There's nothing inherently wrong with it, just that it's often implemented poorly and in games that don't benefit from this kind of difficulty. The key to making difficulty engaging is to either have high requirements for player execution or have a lot of depth, preferably a mix of both. They make sure the player is always learning and improving as much as possible, which is what makes games fun in the first place. If the games are easy and shallow then all increasing damage/HP does is make the player repeat some very basic mindless shit for long periods of time without getting much out of it besides some very minor improvements in consistency.

Most of what people call AI improvements across difficulty modes are just basic shit like shortening the cooldown and other timers, not really hard work.

most of the games I can think of where enemies have an attack animation would be completely unfair if the animation was cut in half

I'm not talking about the animations, I'm talking about the idle time in between attacks and stuff like that. Basically just increase the frequency at which the enemy makes decisions and you'll have AI that appears smarter to the players.

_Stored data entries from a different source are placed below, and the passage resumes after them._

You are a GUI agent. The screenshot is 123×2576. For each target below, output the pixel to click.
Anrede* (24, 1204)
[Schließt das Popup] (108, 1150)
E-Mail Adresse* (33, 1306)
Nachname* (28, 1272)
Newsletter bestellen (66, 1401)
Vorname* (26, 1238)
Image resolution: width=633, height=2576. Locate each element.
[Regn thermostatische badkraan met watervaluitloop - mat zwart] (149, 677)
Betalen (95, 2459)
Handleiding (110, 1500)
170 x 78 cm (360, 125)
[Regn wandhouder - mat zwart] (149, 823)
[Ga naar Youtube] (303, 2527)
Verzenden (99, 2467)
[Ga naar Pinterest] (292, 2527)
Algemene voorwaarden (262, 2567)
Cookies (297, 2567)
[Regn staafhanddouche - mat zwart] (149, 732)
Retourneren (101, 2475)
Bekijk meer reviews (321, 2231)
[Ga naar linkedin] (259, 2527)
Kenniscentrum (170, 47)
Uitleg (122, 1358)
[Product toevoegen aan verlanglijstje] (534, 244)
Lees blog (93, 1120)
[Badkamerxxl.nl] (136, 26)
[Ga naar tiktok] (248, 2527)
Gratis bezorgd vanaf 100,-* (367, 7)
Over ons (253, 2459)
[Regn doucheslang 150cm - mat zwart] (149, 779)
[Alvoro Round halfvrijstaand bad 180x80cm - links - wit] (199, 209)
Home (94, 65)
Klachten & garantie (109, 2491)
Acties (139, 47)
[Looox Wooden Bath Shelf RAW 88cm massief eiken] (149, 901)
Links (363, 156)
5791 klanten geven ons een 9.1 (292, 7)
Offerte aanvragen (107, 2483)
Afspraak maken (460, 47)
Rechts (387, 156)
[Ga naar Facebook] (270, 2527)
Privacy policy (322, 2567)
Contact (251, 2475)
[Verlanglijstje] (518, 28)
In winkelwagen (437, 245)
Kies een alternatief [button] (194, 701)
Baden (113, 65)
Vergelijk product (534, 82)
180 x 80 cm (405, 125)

I still content that KH2FM's Critical mode is the standard by which all hard modes should be set.
>max health through the whole game is half what it is normally
>enemies do more damage
>player starts off with plenty of skills that would normally require levelling up to get, and also has buffed damage
It basically forces players to learn the mechanics of the game much more thouroughly than other difficulties, since it's fairly easily to just tank hits and spam heal in every other mode.

That is simply not true.
I can tell that you have never finished game on multiple difficulties.

so, what, you believe that every time you play a game on a different difficulty it's a completely new experience?

whatever retard

Because unless your damage is increased as well, it gets to a point where you need to hit some enemies fifteen times before they die, whereas they can scrape you with their elbow and splatter your brain matter across the floor. Either turn everyone into a glass cannon or don't add a difficulty slider at all.

Have you tried aiming for the head user?